Figure 4. — The decreased levels of Helios in programmed cell death protein 1 (PD-1)⁺ regulatory T cells (Treg) are accompanied by increased expression of T-box transcription factor (Tbet) and higher production of interferon-gamma (IFN-γ). A, The expression of Helios (left panel) and Tbet (right panel) were analyzed among Treg (forkhead box P3 [Foxp3]⁺CD127^lowCD25⁺CD4⁺ T cells), and their subpopulations expressing or not PD-1 in the same patients before (BT, n = 5) and after treatment (AT, n = 5). B, Treg, effector cells and monocytes from *Plasmodium vivax*-infected patients were cultured in medium alone or with *P. vivax*-infected reticulocytes (iRet) and the frequencies of IFN-γ–producing cells were assessed among total Treg (n = 5), PD-1⁺ Treg (n = 6), and PD-1^-Treg (n = 6). C, Cells from *P. vivax*-infected patients (n = 5) and from patients after treatment (n = 4) were cultured in medium alone or with iRet and the frequencies of IFN-γ–producing cells were assessed among total Treg. Bars indicate mean values and lines represent standard error. * P < .05, using the Wilcoxon Test.

Regulatory Function of Treg Is Impaired During P. vivax Infection

To evaluate the functionality of Treg during malaria, PBMC (depleted of Treg) from P. vivax-infected patients or HD were cocultivated in the presence or absence of autologous Treg, in medium alone or stimulated with anti-CD3 and CD28 mAb (Figure 5A). The ability of Treg to modulate T-cell effector function was assessed by analyzing the production of IFN-γ. Anti-CD3 and CD28 mAb induced IFN-γ production by T cells from P. vivax-infected patients and HD (Figure 5A). Addition of autologous Treg decreased IFN-γ production by CD4⁺ T cells from HD, whereas Treg from P. vivax-infected patients were not able to modulate IFN-γ production by CD4⁺ T cells (Figure 5A).

Figure 5. — Regulatory T cells (Treg) from acutely infected patients display impaired ability to modulate cytokine production and proliferation of CD4⁺ T cells during malaria. A, Peripheral blood mononuclear cells (depleted of Treg) from healthy donors (HD; n = 7) or *Plasmodium vivax*-infected patients (n = 5) were cultured for 24 hours in medium alone and with anti-CD3 and anti-CD28 monoclonal antibodies (mAb), in the absence or presence of Treg. Each pair of symbol (with connecting line) shows the frequencies of interferon-gamma (IFN-γ)–producing T cells from an individual. B, CD4⁺ T cells (depleted of Treg) were purified from individuals after treatment, labeled with carboxyfluorescein succinimidyl ester, and cocultured with autologous Treg collected either during *P. vivax* infection (BT) or after treatment (AT), for 5 days in the presence of anti-CD3 and anti-CD28 mAb. * P < .05; ** .001 < P < .05, using the paired t test.
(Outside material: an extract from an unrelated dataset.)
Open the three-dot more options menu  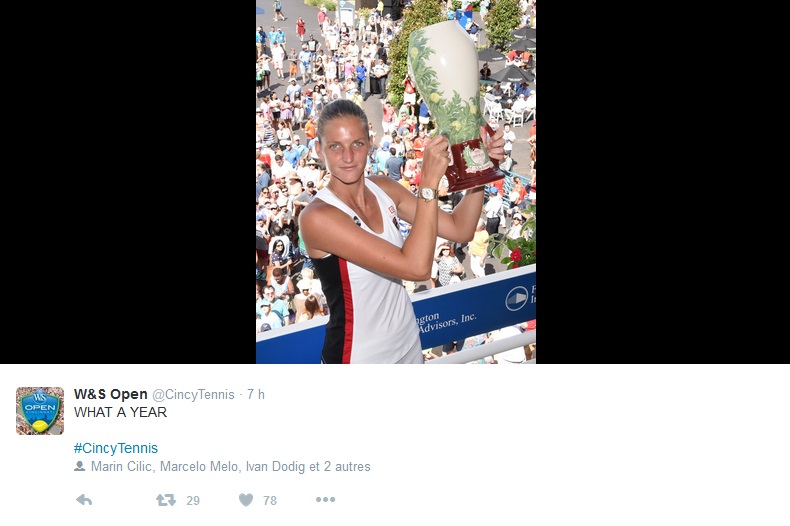325,500
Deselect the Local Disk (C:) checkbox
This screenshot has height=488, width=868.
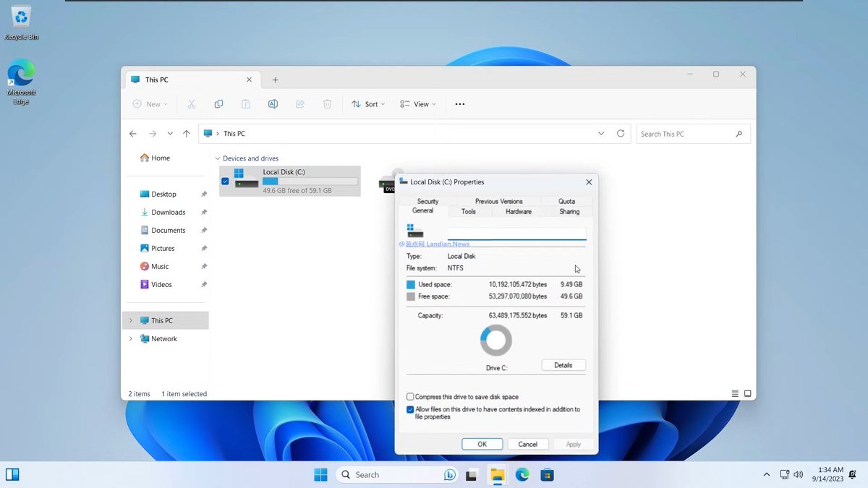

Additionally, CD4⁺ T cells (depleted of Treg) were purified from individuals AT and CFSE labeled, then cocultured with autologous Treg from the same patients collected either during P. vivax infection or AT, in the presence of anti-CD3 and CD28 mAb for 5 days. We observed significantly lower frequencies of CFSE^low CD4⁺ T cells after coculture with autologous Treg isolated from patients AT, compared to those cultured with autologous Treg isolated from patients BT (Figure 5B). These results show that Treg isolated from patients with acute malaria display impaired ability to modulate the proliferation of autologous CD4⁺ T cells compared to Treg isolated from the same patients after malaria cure.

DISCUSSION

Treg have been shown to play important roles in the control of exacerbated immune responses during several parasite infections through pathways involving cell-cell contact and cytokine production [38–41]. Studies have shown that P. vivax triggers an increase in circulating Treg; however, whether and how these cells control deleterious effector functions during malaria infection are still unclear [25, 42, 43]. Our findings demonstrate that malaria induces increased frequencies of circulating Treg and also increases their expression of CTLA-4 and PD-1. Moreover, increased expression of these inhibitory molecules was associated with changes in the Treg phenotype, suggesting both plasticity and altered suppressive functions during P. vivax infection.

The strong systemic proinflammatory response observed during malaria can trigger the expression of inhibitory molecules. It is broadly accepted that expression of these inhibitory molecules is involved in the process of T-cell exhaustion [37, 44]. Indeed, our previous study reported that the expression of a combination of inhibitory molecules in effector T cells was triggered by P. vivax infection, leading to attenuated cytokine production [20]. Our data show that the expression of CTLA-4 and PD-1 is also increased on Treg upon P. vivax infection. Recently, studies reported that both P. vivax and P. falciparum infection leads to an increase in the expression of CTLA-4 in Treg [25, 45]. Although the induction of PD-1 on Treg has not been previously described in malaria, its roles in the development and function of Treg are well recognized [46].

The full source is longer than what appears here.